En dehors comme au sein du campus, véritable reflet de la société sénégalaise, ces associations communément appelées ‘’Dahira’’ restent des espaces de solidarité et d’encadrement, de renforcement mutuel des connaissances et de capacitation pour leurs membres sur les questions religieuses. Mais à Cheikh Anta Diop, le ‘’Dahira'' permet aussi à ses adhérents de prolonger les cours après les Amphis.
Pour dérouler ses activités, un ‘’dahira’’ peut disposer de plusieurs commissions dont une chargée des questions pédagogiques, quoi de plus normal, dirait-on, dans un milieu universitaire.
Pour Dahirou Guèye, étudiant en licence 3 au département arabe et président de la commission culturelle de la Dahira des étudiants tidianes (DET) de l’UCAD, ‘’il faut juste une bonne organisation pour allier les études et les activités’’ de l’association.
Guèye confie qu’il se réveille tous les jours vers 4 heures du matin afin d’accomplir ses obligations dans la tariqa tidianya, la voix mystique suivie par les disciples de cheikh Ahmed Tidiane chérif.
’’L’âme est comparable à un bébé. Tant qu’il n’est pas sevré, il continuera toujours à vouloir téter’’, prêche-t-il, habillé d’une chemise blanche assortie d’un pantalon super cent noir, le chapelet roulé sur le poignet de main.
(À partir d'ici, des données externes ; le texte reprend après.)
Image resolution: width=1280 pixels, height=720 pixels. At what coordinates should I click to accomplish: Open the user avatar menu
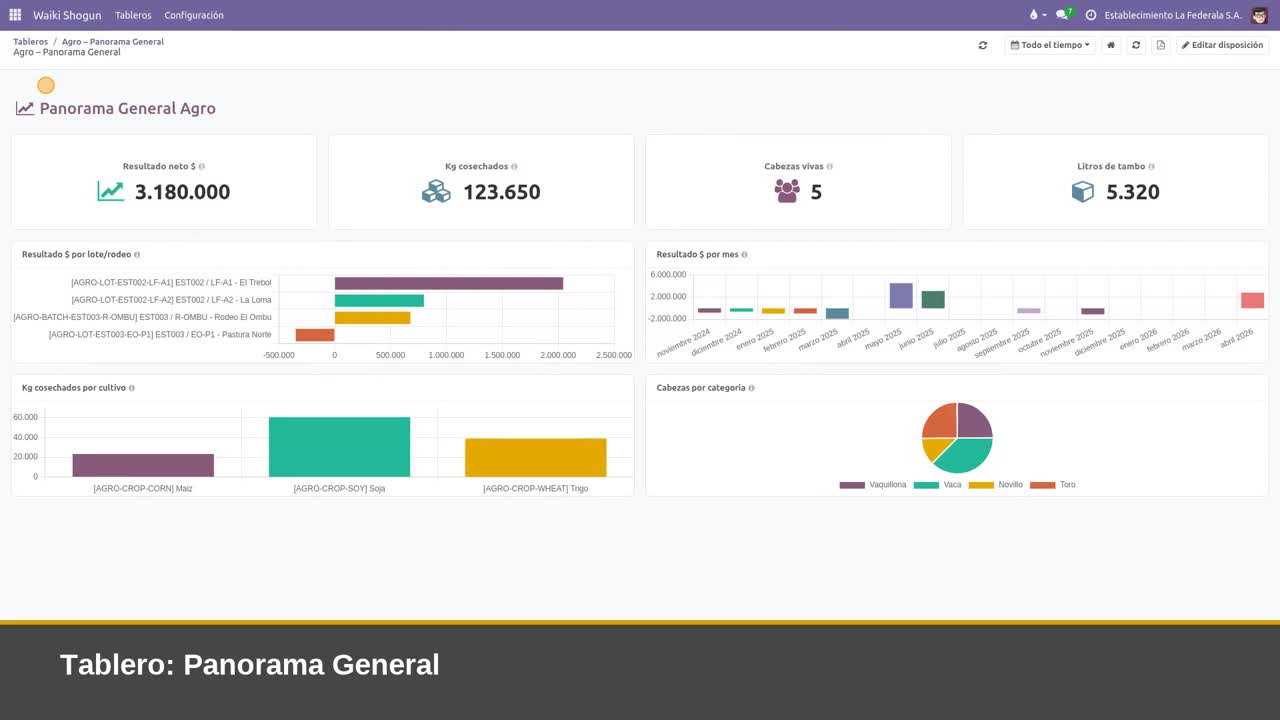[x=1259, y=15]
Selon lui, la commission culturelle de leur association, ’’organise régulièrement des séances de capacitation pour les étudiants membres de la Dahira’’.
‘’Parmi les membres de la Dahira, il y a des doctorants, des maitrisards et même des enseignants. Ce qui constitue un véritable atout pédagogique’’, soutient-il.
Trouvé dans le hall du pavillon Ibrahima Diallo et quelques membres de son Dahira s’apprêtent à aller au restaurant central. Ils venaient juste de terminer leur séance de récital appelée wazifa qui se fait après la prière de timis (crépuscule).
Pour Diallo, président de la Dahira des étudiants Tidianes de Baye Niasse, la pratique religieuse ‘’n’entrave en rien’’ les études.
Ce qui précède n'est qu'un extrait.